Does anyone have any tips to help me match the camera view in SketchUp with a drone photo? I have a geo-located model, and a dozen photos with GPS and heading/pitch data, and want to align the SketchUp camera with these drone photos. My goal is to be able to match a dozen different angles without a lot of manual intervention. Thank you.
I got lucky once that a had a site with an existing barn on it and also in the surveyor’s plan that I could use as a reference for Match Photo, but a totally empty site except for vegetation has nothing for Match Photo to latch on to. I put another reply in another thread, but it helps to know that when working with Field of View and Angle of view that SU has a bug when figuring Focal Length. I found it frustrating till I finally figured out what it was. The bug doesn’t happen when using TomTom’s Safe Frame plugin, so that may also help.
@RTCool , your Barn example is practically exactly what I’m trying to do, but without any convenient right angles in the field for the photo match feature :). I see here and elsewhere your mentions of TomTom’s Safe Frame plugin, an SU bug with Focal Length, and using a watermark instead of the match photo function. I welcome any tips you may have for using the watermark feature (like certain blending modes), and if you’ve stumbled upon any other tools that allow me to quickly shift the blending modes and relative transparencies of the watermark and the SU image, that would be fantastic.
So far though, thank you! You’ve pointed me in some promising directions and I’ll be exploring them more today. If this project is successful, I may be asked to match literally DOZENS more photos in the next few weeks, which will become a frustrating endeavor if I don’t figure out some tools to aid me here :(.
You’re exploring a problem I’ve wondered about and wanted to solve, but haven’t really come up with a good answer for. All my camera calculations are based on a full frame 35mm camera. A drone camera is probably different, so that takes a little more thought to relate whatever it has, but not being aware of the focal length bug but would certainly frustrate your efforts. With the prevalence of drones now, this has to be a common enough problem to get a good treatment either by plugin or in the base program.
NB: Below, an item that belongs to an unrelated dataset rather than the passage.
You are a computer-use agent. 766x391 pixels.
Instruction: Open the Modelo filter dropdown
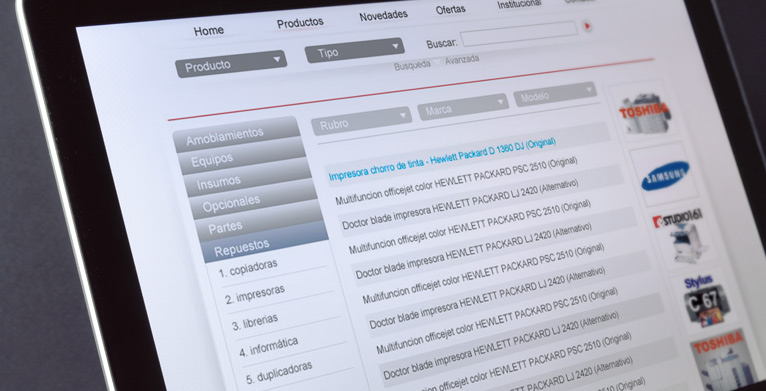(x=554, y=94)
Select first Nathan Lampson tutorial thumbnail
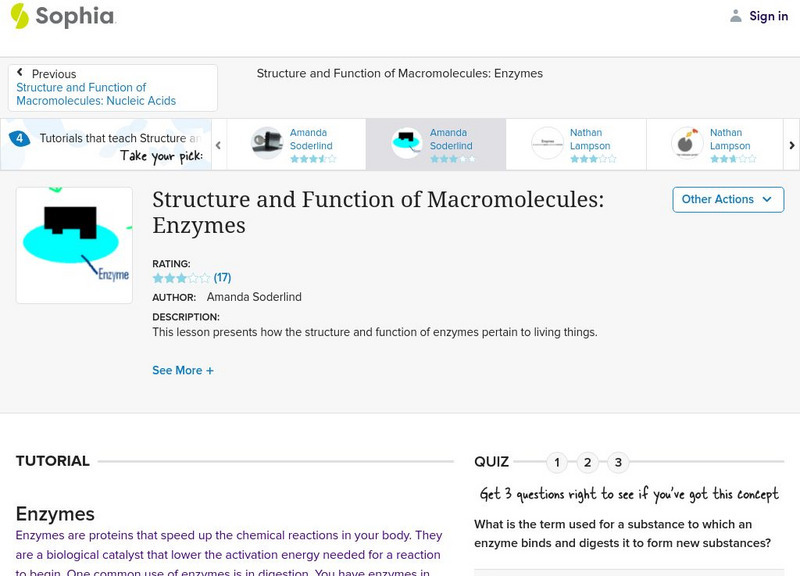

To be honest, I’m a little surprised that there isn’t already a plugin that I run in a geo-located model, where I feed the plugin a photo taken from the drone, and the plugin creates a new scene that matches the photo from that camera’s location based on metadata. Add in the ability for the user to do a little bit of easy shifting around (due to GPS and gimbal measurement inaccuracies) and this would be a very useful tool for a lot of people. I didn’t factor a ton of time into this project’s budget for matching the photos, so I’m still hopeful that I can find some more tools to help :-/.